Collected data entries:
┄┄┄┄┄┄

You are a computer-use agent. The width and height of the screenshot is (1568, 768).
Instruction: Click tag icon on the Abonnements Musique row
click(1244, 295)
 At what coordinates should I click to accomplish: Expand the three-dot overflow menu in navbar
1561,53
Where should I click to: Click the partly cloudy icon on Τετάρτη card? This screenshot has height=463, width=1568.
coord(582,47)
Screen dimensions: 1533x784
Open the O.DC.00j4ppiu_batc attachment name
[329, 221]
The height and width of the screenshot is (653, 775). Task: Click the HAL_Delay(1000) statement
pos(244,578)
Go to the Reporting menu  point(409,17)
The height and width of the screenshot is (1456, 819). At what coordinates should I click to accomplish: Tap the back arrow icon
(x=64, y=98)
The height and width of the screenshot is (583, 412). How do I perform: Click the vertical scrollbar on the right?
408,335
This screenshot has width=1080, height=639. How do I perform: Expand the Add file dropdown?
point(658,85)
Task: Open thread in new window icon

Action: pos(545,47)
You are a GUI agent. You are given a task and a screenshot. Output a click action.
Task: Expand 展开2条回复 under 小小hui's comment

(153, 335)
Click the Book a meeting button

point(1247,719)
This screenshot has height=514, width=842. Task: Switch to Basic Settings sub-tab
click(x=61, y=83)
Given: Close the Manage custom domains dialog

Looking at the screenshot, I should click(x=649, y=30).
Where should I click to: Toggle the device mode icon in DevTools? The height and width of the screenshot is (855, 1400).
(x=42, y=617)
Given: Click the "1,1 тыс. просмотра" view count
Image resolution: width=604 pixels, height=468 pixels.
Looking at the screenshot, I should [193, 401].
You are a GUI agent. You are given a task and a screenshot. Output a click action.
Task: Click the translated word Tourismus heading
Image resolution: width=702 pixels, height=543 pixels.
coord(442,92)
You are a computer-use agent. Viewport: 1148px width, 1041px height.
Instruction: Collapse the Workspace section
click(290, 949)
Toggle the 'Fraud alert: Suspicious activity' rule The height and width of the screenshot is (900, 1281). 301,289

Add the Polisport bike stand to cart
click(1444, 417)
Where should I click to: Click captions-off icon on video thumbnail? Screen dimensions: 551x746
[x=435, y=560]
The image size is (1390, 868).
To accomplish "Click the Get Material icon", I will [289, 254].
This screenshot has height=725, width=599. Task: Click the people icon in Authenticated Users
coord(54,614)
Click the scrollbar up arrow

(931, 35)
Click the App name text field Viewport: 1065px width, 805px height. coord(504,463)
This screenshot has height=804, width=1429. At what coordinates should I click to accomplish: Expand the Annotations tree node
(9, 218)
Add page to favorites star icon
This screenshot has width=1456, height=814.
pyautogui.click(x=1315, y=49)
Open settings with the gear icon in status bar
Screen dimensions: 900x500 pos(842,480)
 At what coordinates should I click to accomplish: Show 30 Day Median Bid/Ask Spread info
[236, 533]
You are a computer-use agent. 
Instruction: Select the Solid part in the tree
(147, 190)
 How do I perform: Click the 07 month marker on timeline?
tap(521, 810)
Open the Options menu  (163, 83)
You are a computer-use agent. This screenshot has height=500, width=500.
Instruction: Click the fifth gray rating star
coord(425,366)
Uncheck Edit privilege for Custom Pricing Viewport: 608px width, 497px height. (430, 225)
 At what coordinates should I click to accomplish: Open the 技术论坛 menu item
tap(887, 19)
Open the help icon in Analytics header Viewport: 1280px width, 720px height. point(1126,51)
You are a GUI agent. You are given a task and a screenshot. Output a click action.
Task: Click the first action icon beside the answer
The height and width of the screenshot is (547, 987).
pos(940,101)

┄┄┄┄┄┄

§ **DIRECTIONS FOR THIS TASK**
The line containing "Go to the Reporting" marks the end. Please print exactly every line from the top of the data to it, both included, and nothing more.

§ **TASK OUTPUT**
You are a computer-use agent. The width and height of the screenshot is (1568, 768).
Instruction: Click tag icon on the Abonnements Musique row
click(1244, 295)
 At what coordinates should I click to accomplish: Expand the three-dot overflow menu in navbar
1561,53
Where should I click to: Click the partly cloudy icon on Τετάρτη card? This screenshot has height=463, width=1568.
coord(582,47)
Screen dimensions: 1533x784
Open the O.DC.00j4ppiu_batc attachment name
[329, 221]
The height and width of the screenshot is (653, 775). Task: Click the HAL_Delay(1000) statement
pos(244,578)
Go to the Reporting menu  point(409,17)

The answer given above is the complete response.